Ma, e questo riguarda la SIN nei suoi organi direttivi, anche e soprattutto:
- Individuare criteri valutativi di outcome esponendosi alla valutazione degli organi di monitoraggio aziendali e regionali attraverso indicatori specifici di efficacia che possano mettere in luce i nostri limiti ma che, al contempo, possano rappresentare un elemento di riferimento per il sistema sanitario nel consolidare quei livelli minimi di riferimento che possano inquadrare la nostra branca come un elemento strutturale del sistema.
- Individuare regole precise che siano portate avanti sui piani nazionale e regionale per garantire adeguata presa in carico dei malati nefropatici secondo tempi e sedi di trattamento idonei, in modo da evitare quella modalità che ha garantito una sorta di “assenza” delle nostre competenze da quanto deve essere assicurato ai pazienti seguiti nel Servizio Sanitario Nazionale.
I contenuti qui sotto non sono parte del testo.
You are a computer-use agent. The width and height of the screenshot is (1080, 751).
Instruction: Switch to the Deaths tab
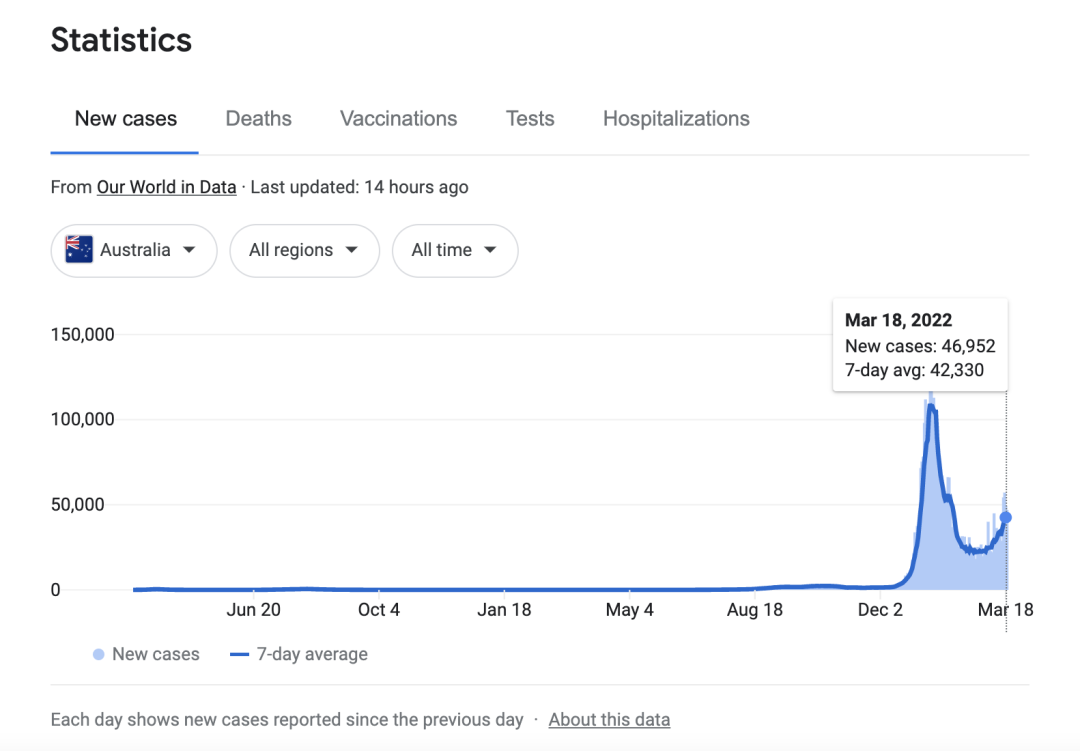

È chiaro pertanto che è necessario un lavoro di squadra che innanzitutto faccia leva sul criterio di responsabilità. È evidente che i principali interessati dall’insieme dei correttivi che è necessario apportare sono le nuove generazioni, spesso usate come forza lavoro con compiti basati più sulla quantità che sulla qualità delle prestazioni richieste. È per questa ragione che il rinnovamento parte innanzitutto da noi attraverso una maggiore capacità di investire sulle nuove generazioni immaginando un contesto in cui non sia appena il dare lavoro l’opzione di riferimento, ma quella di offrire responsabilità e qualificazione come parole chiave della loro introduzione nel mondo del lavoro. Viste le premesse e le potenzialità del nostro tempo le opportunità non mancheranno.